According to a New Jersey lawmaker, Sen. Joe Kyrillos (R-Monmouth) wants to make attacks on cops a hate crime for which he is going to introduce a bill.

On Monday, Kyrillos told that he has decided to introduce a legislation which will expand upon the New Jersey’s hate crime statute. Violence against police will be included in it. The proposed measure will add law enforcement officers and emergency services personnel to the list of protected groups. Under the law, an individual will be guilty of bias intimidation if he/she commits another prohibited act like assault or harassment, “under circumstances that would cause a reasonable individual or group of individuals to be intimidated.”

The decision was made after 5 cops died in a shooting incident and 7 others sustained life-threatening injuries during a protest over fatal police shootings in Texas last week.

Kyrillos added, “We cannot allow an entire class of public servants to be targeted for violence due to their profession. If such attacks don’t qualify as hate crimes, I don’t know what does”.

The law that is in place now doesn’t allow so-called bias intimidation based on 9 different categories including:

  • Race
  • Color
  • Religion
  • Gender
  • Disability
  • Sexual orientation
  • Gender identity
  • National origin
  • Ethnicity

Tony Perry, Kyrillos’ director of legislative affairs, said that he has decided to propose the legislation on Thursday. A measure similar to his proposed bill was introduced once before in the month of January.

The public policy director at the New Jersey chapter of the American Civil Liberties Union, Ari Rosmarin, said the shooting incident and attacks as “senseless”. But according to his opinion, the proposed changes to the hate crime law were not required. He has the view that there is a need to add life without parole in the New Jersey law for cop killers. It also distinguishes assault on a cop as a more critical offense than assault of a civilian. Rosmarin further said, “The events of the past week should generate a refocused effort in Trenton on fixing our broken criminal justice system, but this isn’t it”.
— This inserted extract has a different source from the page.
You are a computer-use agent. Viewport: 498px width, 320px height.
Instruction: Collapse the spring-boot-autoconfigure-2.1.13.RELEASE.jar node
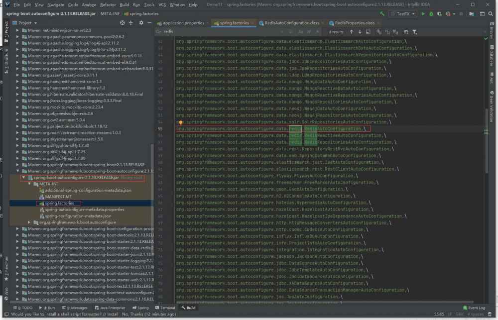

Preliminary data released by the FBI showed that the rate of cops killed by the suspects declined from the year 2014; a decrease of 20% is seen in the number of cops death cases.

The president of the New Jersey State Policemen’s Benevolent Association, Patrick Colligan, said that cops on patrol feel under attack and unsecure after the shooting incident. He told that the offender Micah Xavier Johnson told police he wanted to kill the white police officers and “pointed his rifle with hate. ”

According to Colligan, the proposed bill “sends the message that we’re a separate class”. He also said, “I know commercial fishermen and coal miners have a more dangerous profession (in terms of on-the-job deaths), but they’re killed because of accidents. We’re targeted because of the uniform”.